## Work required:
Exclude pictures; retype the lines below from the line containing "1456x826 pixels." through the end of the records, both ends kept.

╭─ Records shown

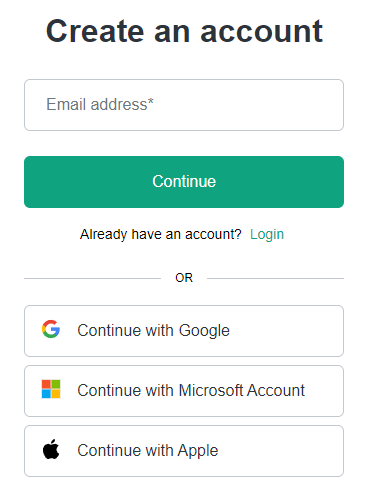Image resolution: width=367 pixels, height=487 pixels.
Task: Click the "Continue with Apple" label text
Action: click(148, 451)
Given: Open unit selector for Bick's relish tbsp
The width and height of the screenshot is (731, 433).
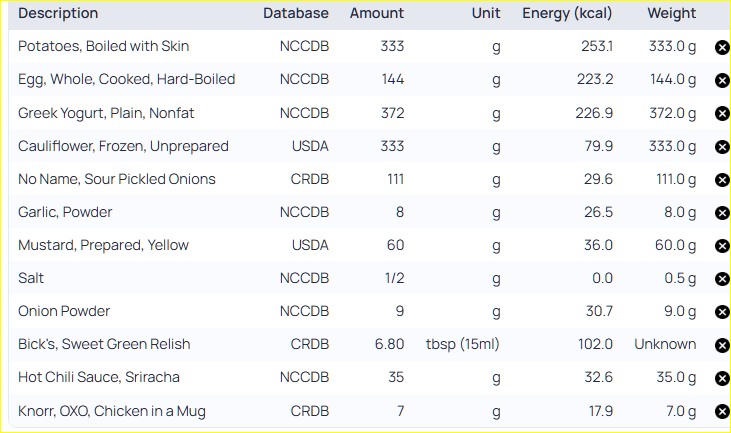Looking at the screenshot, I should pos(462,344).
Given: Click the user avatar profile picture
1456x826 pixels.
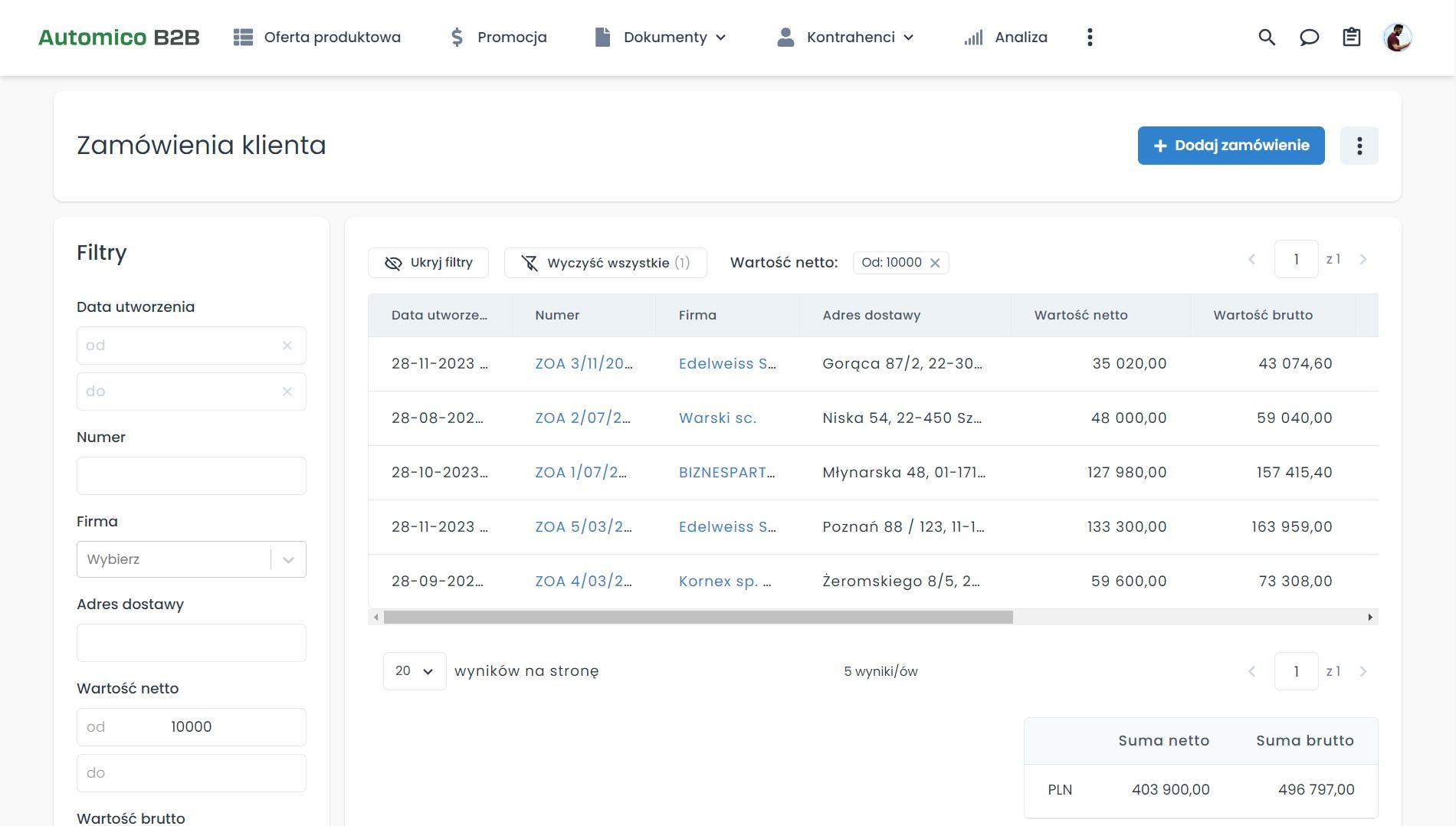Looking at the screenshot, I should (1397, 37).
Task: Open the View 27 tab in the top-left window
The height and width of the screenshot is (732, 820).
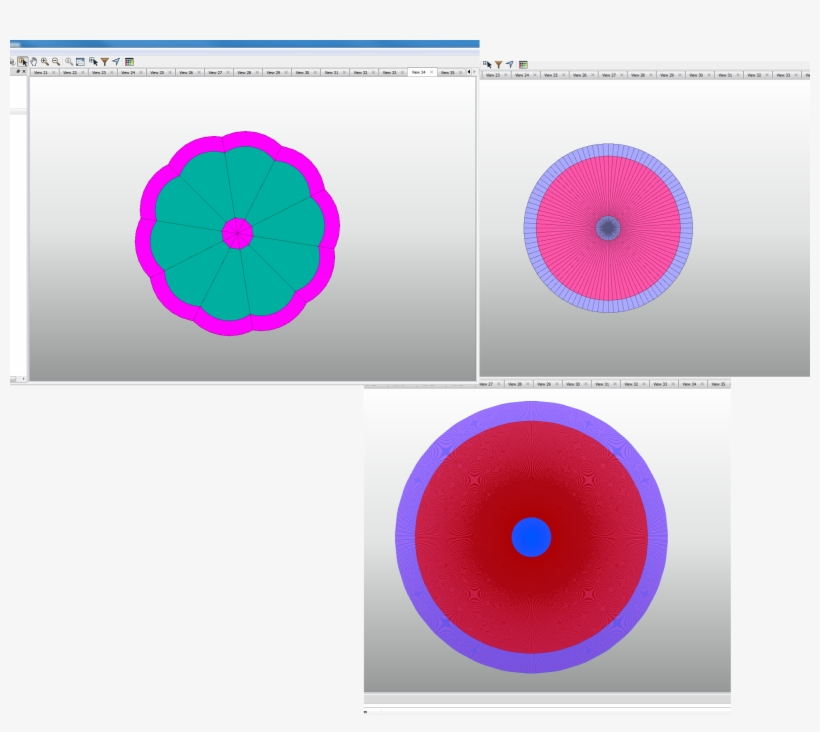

╰─

## Exercise solution:
1456x826 pixels.
Looking at the screenshot, I should (1397, 37).
Task: Open the View 27 tab in the top-left window
The height and width of the screenshot is (732, 820).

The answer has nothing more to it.